Stormwater management, erosion and sediment control was also approved by Lake County.
“It was vetted,” Draper said. “It received all the approvals it needed to and the city engineer recommended approval.”
In light of the project, Draper spent time speaking with residents who would be directly affected.
“It was an emotional issue for a lot of them,” she said. “Even though they weren’t happy still with the whole thing, they respected Perrino’s right to do what he wanted.”
Pat Perrino, owner of Perrino Custom Homes, also reached out to residents and hosted two meetings at his home in Chester Township. His crew, engineer and landscaper were among those in attendance to answer residents’ concerns or additional questions.
“He had food, so he made it comfortable for them,” Draper said. “He tried to exhibit that neighborly attitude that we’re wanting to see. After everything was said and done, the group had no choice but to move forward and approve the project. There was no reason not to and to hold anything up.”
Amid the project, one thing that has remained clear is that both sides learned a lot in regard to best practices on how to handle new things, said Mayor Chris Hallum.

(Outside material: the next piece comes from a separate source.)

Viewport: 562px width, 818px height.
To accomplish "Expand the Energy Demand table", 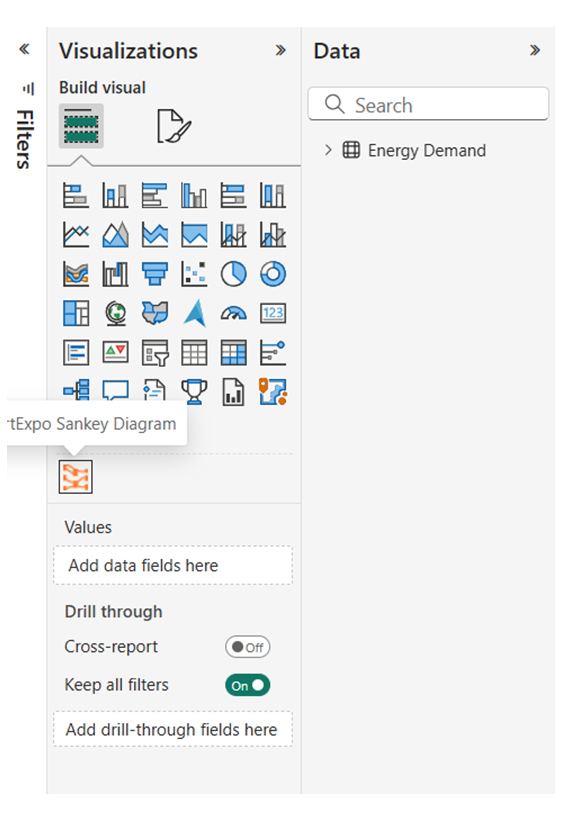I will [328, 150].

“This isn’t just your general, generic housing project,” he said. “This was something unique that had never been done before. I know 2 1/2 years seems like a long time, but sometimes things like that can take longer. It ended up being handled properly. It was passed unanimously, so I’m happy with how well everyone ended up working together and finding a solution that while not everyone may be thrilled about understands.”

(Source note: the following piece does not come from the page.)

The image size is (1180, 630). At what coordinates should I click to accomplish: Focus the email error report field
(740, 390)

In the regard that the project consists of smaller lot sizes and being less area to maintain, the homes are geared toward senior citizens who may want to stay in the city, but do not want to have a large lot to care for anymore, Hallum said. This is not a deed restriction, however.
“Anybody can actually live there,” he said.
Meanwhile, at 32700 White Road, phase two of the Maypine subdivision development is underway.
The Maypine development will be an 18-acre parcel where 12 subplots of at least 1 acre each have been purposed. Four of the lots are intended to face White Road and the remaining units will round out a cul-de-sac where the street will be built as a new public right of way.
“It’s going to have the bells and whistles,” Hallum said. “The price point for this is around $900,000 — not cheap, but nice.”
Going forward, Draper believes it’s important to make sure residents are involved in the processes and discussions of projects that may affect them, and that their concerns are heard.
“It has to be almost a prerequisite,” she said. “You have to meet with residents who are going to be involved. It is important their voices are heard and their concerns are met. A lot of the concerns were met just due to that actual interaction with Perrino.”